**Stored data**
* * * * * * *
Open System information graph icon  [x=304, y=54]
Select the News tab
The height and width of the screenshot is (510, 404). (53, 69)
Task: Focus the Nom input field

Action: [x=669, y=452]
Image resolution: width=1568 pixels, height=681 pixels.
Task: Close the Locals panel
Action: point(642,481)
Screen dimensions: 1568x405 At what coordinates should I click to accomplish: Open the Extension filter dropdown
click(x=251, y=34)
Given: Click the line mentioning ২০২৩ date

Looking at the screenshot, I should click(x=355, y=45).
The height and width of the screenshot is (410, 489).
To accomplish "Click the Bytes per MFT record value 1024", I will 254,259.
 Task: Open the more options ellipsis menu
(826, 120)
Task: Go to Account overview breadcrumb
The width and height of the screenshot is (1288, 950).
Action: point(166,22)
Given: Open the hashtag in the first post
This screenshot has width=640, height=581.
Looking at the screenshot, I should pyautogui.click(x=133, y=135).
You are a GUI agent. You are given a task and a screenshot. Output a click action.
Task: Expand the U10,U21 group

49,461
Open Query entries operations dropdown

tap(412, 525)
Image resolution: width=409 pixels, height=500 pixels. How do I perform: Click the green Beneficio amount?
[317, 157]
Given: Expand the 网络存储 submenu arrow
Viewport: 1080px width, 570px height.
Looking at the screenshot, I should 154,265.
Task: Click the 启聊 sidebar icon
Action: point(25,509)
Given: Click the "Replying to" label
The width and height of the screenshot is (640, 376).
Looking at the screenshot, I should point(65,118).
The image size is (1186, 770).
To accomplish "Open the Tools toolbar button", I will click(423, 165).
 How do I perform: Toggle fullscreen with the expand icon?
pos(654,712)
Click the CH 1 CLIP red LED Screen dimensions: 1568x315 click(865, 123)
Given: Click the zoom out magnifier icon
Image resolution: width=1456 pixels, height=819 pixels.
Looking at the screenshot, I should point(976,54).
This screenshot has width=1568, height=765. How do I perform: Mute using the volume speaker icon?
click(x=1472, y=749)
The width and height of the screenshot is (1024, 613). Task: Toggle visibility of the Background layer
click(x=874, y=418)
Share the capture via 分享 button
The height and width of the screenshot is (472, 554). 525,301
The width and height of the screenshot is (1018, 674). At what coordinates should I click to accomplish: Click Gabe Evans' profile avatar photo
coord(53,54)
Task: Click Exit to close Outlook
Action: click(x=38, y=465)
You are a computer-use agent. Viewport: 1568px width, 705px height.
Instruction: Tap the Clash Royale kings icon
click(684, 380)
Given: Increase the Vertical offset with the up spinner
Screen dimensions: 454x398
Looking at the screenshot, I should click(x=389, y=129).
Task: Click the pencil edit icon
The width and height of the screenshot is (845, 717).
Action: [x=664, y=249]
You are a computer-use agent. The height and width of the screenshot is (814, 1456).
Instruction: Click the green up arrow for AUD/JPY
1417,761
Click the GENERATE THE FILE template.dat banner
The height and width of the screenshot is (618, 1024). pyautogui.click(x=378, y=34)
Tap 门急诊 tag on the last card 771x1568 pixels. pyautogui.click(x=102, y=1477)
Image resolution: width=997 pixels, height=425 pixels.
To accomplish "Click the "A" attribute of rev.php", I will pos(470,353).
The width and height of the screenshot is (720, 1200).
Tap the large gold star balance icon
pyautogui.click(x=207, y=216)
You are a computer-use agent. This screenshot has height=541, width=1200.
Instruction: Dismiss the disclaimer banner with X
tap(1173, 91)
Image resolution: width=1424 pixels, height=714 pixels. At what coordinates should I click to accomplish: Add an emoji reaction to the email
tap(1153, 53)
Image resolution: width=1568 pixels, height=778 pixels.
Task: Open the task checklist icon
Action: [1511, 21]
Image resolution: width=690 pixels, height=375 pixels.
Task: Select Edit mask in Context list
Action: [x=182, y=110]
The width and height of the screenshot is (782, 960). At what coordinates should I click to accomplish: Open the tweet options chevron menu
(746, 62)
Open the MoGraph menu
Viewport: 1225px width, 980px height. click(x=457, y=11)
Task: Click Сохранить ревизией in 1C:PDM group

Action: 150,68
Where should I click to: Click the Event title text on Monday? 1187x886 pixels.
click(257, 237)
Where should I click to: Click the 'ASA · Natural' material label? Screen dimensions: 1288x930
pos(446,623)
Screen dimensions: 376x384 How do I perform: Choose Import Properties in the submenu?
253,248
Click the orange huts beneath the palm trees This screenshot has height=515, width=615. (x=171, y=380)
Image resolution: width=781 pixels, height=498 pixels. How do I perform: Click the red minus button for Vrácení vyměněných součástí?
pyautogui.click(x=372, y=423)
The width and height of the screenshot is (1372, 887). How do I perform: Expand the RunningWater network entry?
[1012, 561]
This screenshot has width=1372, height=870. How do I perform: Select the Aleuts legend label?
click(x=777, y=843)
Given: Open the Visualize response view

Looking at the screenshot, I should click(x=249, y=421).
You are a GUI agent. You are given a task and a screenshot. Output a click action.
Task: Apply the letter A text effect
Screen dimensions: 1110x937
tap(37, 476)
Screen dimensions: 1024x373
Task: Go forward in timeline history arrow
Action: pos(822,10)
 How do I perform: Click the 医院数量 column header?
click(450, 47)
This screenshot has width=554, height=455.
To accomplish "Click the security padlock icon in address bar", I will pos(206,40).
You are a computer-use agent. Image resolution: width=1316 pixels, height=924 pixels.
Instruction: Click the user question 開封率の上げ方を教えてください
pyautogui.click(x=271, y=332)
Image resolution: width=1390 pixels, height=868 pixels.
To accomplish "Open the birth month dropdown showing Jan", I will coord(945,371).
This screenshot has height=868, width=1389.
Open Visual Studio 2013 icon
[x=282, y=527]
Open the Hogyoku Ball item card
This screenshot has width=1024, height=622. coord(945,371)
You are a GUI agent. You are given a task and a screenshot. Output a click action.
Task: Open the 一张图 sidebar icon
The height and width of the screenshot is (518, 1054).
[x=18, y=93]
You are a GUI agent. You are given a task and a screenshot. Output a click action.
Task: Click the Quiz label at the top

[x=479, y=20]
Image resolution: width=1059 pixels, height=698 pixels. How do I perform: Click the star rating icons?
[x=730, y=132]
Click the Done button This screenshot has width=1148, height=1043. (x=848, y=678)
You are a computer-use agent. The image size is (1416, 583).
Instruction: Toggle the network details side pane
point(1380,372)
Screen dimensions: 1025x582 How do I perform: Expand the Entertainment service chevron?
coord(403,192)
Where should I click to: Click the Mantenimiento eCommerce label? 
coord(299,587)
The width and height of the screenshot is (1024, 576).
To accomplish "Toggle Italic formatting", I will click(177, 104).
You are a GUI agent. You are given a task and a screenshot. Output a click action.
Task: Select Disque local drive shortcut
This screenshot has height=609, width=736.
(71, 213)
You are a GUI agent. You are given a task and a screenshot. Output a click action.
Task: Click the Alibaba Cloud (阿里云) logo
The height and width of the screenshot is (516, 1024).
* * * * * * *
**Task details**
Every line with "computer" in it should be copied from the entries.

**Response to this exercise**
You are a computer-use agent. Viewport: 1568px width, 705px height.
You are a computer-use agent. The height and width of the screenshot is (814, 1456).
You are a computer-use agent. This screenshot has height=541, width=1200.
You are a computer-use agent. Image resolution: width=1316 pixels, height=924 pixels.
You are a computer-use agent. The image size is (1416, 583).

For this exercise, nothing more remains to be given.